┏━━

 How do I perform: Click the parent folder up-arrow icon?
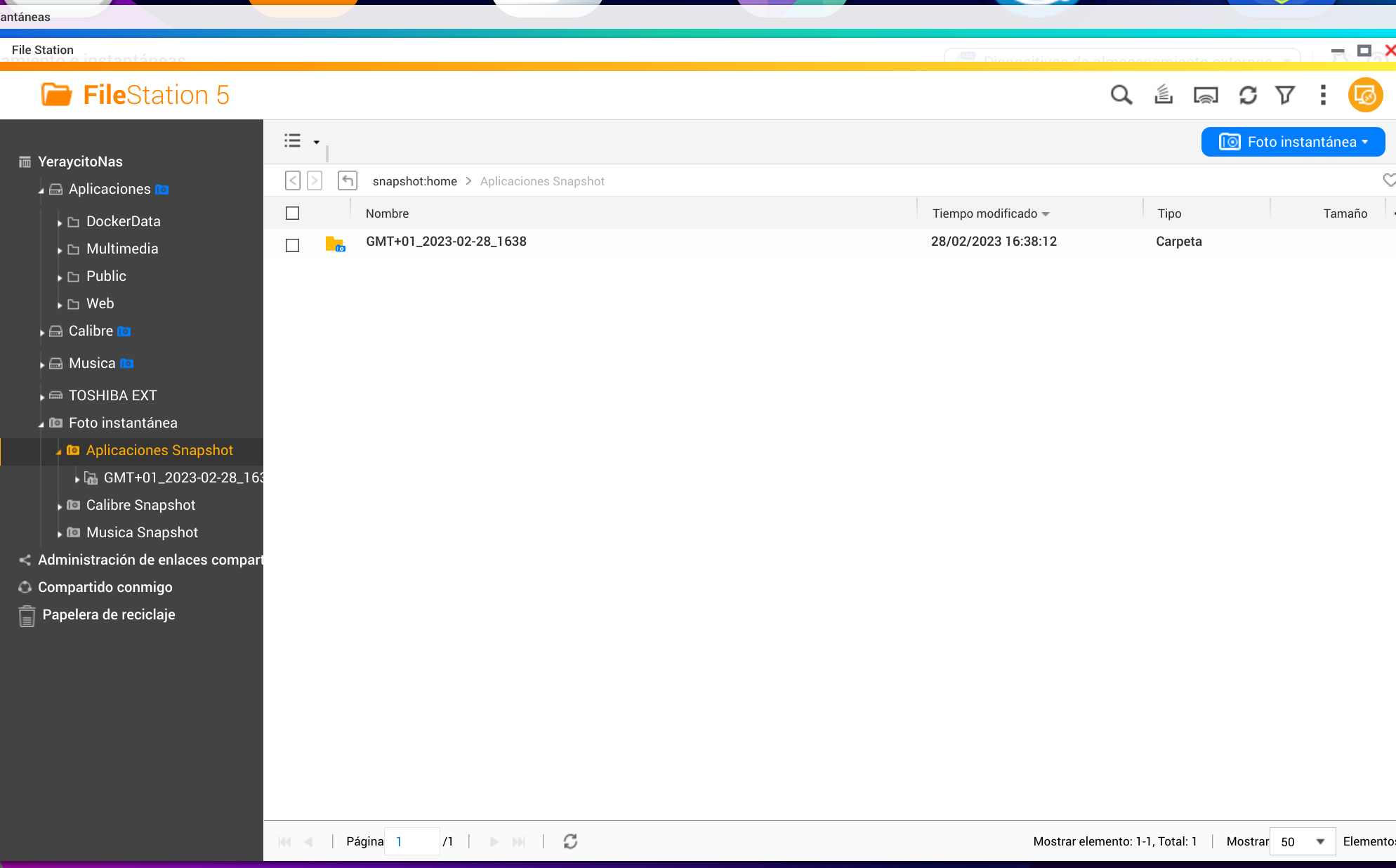pos(348,181)
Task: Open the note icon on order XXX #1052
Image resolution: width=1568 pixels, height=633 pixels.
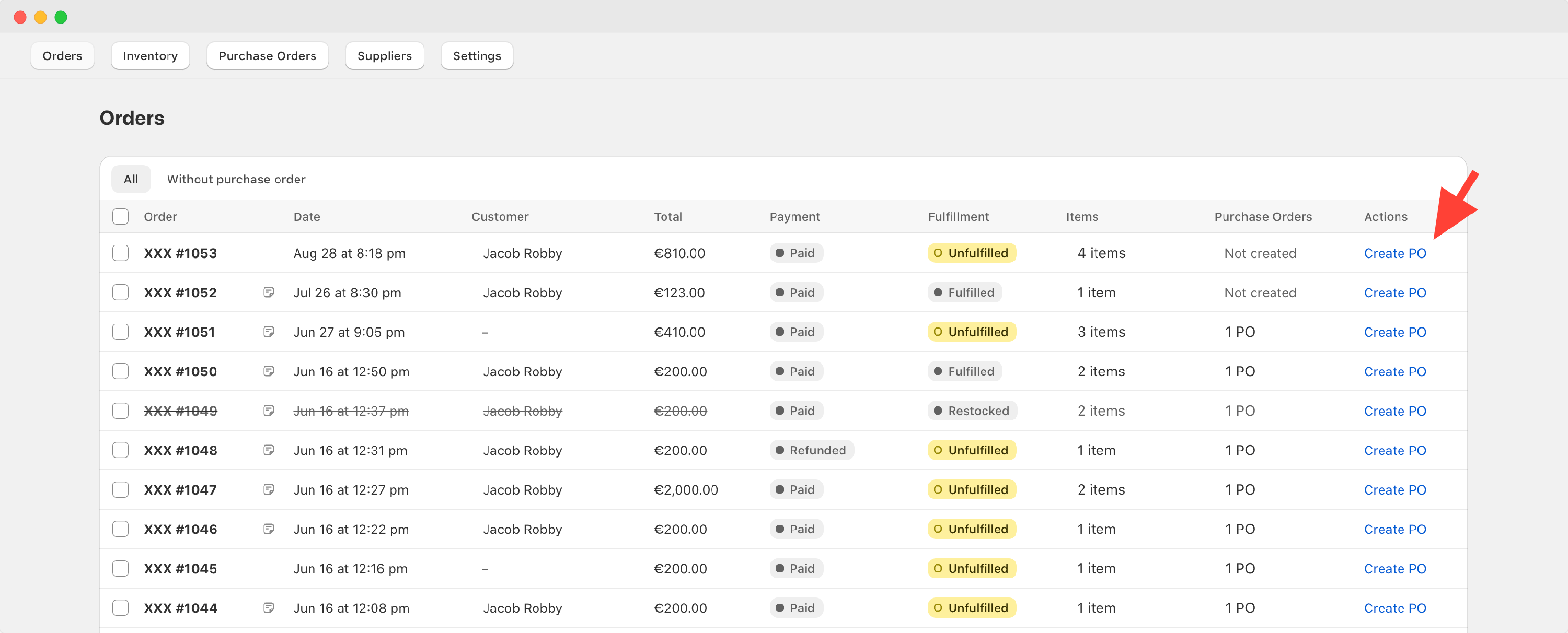Action: (x=269, y=292)
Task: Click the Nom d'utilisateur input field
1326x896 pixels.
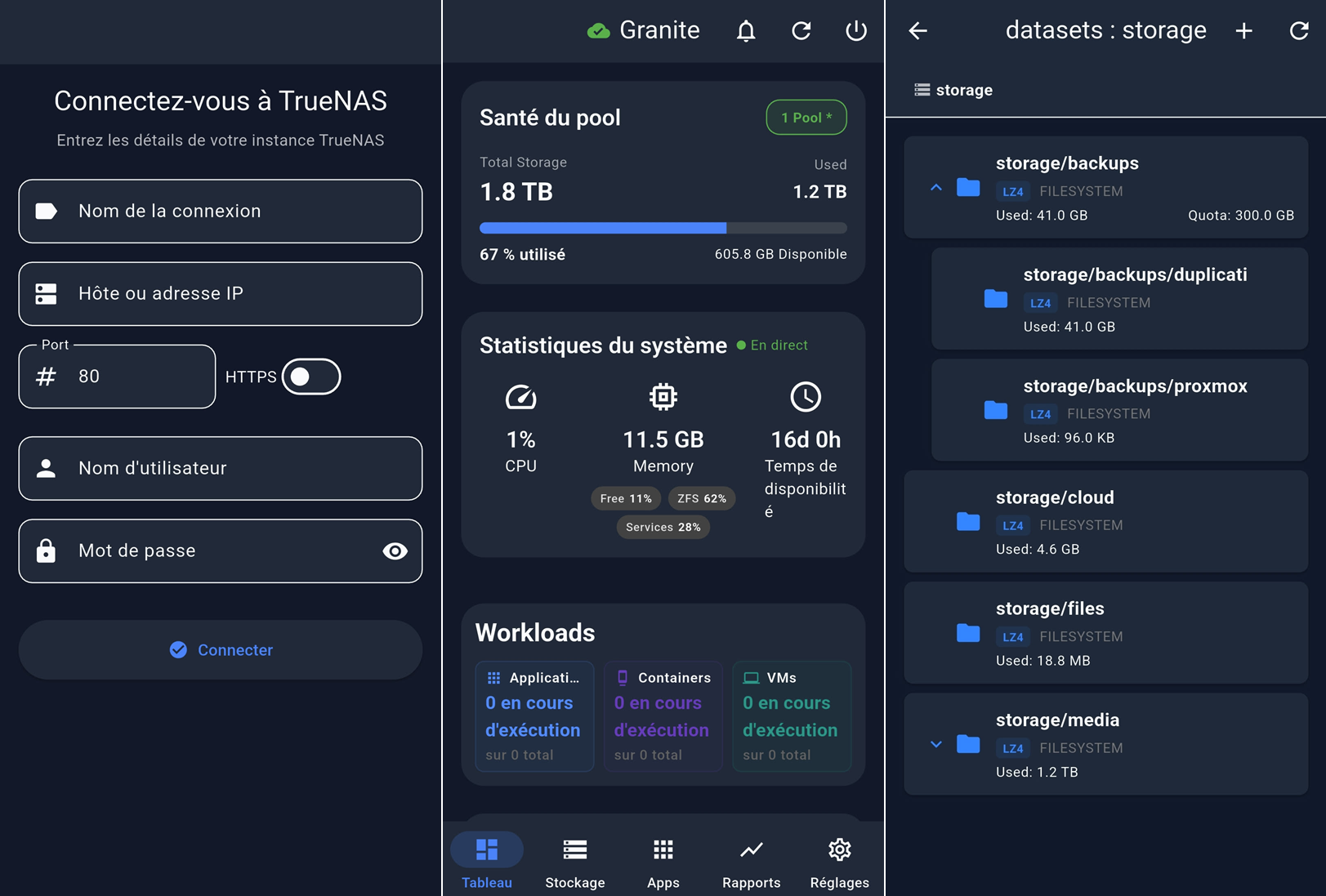Action: coord(220,468)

┗━━

Exercise details: Wherever the string "Task" occurs in the entries, copy that whole line.

Output below:
Task: Open the note icon on order XXX #1052
Task: Click the Nom d'utilisateur input field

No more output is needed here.